> [ATIVIDADE]: Escreva o nome de cada pesquisador citado no trecho sobre o sono na infância.

Não foi fácil a tarefa de avaliar criticamente os textos de três pesquisadores tão eminentes na especialidade de sono na infância como Thomas F. Anders, Evelyn B. Thoman e Diane Holditch-Davis, principalmente porque seus textos resumem o “estado da arte” no estudo do desenvolvimento de estados de sono-vigília do período fetal aos primeiros anos de vida, das relações entre estados de sono-vigília, o ambiente e o desenvolvimento psicossocial, emocional e cognitivo das crianças, e das relações entre o desenvolvimento dos estados de sono-vigília e os distúrbios do sono.

> [MATERIAL DE ESTUDO]:
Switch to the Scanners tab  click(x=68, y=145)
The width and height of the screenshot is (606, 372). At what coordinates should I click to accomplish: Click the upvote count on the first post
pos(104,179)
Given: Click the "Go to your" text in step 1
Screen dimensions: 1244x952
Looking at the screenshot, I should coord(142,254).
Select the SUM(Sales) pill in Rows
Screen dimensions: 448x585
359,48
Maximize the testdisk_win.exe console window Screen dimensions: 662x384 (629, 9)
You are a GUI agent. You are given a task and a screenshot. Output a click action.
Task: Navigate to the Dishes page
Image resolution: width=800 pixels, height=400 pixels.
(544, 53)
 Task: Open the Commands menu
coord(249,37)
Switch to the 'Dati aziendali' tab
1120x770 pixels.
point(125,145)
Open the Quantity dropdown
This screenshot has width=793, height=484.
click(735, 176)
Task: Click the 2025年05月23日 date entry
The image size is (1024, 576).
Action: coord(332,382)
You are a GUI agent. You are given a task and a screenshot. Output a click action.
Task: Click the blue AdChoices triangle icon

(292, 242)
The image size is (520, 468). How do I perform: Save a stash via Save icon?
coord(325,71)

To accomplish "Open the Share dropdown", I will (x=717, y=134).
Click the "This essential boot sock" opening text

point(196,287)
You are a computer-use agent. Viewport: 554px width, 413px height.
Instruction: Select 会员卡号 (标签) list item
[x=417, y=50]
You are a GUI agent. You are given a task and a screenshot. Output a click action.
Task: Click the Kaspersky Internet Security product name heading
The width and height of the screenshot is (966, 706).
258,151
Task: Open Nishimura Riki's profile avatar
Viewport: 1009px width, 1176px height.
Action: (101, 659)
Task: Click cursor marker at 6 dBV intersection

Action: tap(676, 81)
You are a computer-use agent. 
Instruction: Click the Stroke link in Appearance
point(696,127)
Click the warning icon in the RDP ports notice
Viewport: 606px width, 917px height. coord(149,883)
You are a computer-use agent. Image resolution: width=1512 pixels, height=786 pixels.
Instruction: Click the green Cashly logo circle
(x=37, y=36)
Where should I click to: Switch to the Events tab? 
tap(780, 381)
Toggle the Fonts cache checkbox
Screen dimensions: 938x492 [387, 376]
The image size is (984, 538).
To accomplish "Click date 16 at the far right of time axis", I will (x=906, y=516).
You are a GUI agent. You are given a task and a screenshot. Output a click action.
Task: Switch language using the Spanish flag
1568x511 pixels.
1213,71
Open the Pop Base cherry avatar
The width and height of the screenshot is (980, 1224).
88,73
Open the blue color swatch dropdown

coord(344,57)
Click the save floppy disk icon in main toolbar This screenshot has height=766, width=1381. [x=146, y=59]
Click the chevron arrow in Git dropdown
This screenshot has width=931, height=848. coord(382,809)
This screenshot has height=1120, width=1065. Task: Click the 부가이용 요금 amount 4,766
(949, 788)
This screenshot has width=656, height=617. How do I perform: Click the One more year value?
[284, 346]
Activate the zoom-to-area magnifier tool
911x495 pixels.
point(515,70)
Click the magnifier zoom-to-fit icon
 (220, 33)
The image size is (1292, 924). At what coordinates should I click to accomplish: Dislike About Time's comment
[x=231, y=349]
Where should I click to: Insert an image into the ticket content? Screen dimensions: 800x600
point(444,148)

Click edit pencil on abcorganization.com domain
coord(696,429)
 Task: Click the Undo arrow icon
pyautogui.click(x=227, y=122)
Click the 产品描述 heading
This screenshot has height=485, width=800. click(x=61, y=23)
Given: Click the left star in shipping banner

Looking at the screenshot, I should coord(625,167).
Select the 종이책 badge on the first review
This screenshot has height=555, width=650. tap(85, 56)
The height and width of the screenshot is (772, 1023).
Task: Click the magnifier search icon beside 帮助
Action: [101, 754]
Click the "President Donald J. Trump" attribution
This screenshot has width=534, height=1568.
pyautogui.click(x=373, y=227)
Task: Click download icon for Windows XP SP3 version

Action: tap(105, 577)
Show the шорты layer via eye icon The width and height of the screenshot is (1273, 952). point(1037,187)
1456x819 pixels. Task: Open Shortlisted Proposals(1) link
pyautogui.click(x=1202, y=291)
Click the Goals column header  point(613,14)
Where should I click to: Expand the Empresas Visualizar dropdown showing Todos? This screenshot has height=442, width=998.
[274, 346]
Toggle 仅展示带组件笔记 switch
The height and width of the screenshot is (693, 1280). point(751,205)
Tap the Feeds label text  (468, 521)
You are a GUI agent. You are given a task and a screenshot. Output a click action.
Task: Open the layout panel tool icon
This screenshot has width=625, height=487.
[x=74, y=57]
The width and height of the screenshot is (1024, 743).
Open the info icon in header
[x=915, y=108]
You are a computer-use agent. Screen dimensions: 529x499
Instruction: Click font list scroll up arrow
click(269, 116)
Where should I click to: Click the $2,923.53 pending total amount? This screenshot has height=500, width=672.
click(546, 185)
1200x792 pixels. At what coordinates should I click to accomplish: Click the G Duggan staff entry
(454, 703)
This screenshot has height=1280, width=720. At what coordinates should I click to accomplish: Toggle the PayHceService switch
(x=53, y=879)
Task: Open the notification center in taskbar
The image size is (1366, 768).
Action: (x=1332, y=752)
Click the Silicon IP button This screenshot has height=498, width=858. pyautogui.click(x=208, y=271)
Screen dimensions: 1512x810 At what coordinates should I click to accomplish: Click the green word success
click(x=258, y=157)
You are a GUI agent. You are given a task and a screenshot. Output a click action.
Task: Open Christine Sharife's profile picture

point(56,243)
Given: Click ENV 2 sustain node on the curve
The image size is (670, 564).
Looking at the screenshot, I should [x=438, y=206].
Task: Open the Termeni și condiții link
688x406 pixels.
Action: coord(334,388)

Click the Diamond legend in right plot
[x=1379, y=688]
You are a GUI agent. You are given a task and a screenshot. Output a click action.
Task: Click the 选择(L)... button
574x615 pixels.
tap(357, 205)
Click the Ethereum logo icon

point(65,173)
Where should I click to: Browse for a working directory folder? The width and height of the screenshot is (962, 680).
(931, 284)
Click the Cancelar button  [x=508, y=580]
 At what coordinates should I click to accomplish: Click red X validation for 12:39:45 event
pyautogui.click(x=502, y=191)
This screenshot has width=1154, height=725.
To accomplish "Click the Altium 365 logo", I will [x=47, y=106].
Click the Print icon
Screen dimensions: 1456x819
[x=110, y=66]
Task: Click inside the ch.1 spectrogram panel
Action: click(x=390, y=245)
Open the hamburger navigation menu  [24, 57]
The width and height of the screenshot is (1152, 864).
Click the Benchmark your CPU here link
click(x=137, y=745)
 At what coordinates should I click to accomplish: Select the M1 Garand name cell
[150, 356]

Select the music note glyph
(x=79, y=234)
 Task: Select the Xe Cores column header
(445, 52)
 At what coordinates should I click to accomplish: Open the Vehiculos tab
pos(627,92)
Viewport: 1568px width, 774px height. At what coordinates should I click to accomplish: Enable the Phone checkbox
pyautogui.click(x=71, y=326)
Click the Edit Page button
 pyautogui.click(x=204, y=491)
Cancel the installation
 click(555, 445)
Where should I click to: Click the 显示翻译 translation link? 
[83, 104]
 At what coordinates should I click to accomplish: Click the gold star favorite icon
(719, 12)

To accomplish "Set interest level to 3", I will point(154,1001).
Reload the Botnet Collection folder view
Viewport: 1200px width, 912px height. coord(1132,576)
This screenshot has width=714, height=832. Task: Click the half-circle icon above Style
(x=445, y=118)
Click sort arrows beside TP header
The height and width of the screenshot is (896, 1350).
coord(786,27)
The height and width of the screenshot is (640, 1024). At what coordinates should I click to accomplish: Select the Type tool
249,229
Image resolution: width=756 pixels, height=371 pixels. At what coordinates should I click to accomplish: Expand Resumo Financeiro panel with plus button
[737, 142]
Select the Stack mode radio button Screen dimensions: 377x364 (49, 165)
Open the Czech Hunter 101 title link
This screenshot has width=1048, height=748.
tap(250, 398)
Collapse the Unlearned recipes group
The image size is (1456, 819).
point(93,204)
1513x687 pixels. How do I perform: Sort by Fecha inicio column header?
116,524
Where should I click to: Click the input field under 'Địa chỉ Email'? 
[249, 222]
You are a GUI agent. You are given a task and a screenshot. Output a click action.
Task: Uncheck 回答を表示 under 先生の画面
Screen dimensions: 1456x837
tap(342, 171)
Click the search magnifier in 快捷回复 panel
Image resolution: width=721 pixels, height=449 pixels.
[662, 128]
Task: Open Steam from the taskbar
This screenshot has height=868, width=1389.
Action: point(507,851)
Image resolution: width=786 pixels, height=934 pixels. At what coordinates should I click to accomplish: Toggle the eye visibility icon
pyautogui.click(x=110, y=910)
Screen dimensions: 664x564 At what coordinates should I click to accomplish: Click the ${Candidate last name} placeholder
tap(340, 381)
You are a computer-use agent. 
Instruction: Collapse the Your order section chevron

> [RESPOSTA]: Thomas F. Anders, Evelyn B. Thoman, Diane Holditch-Davis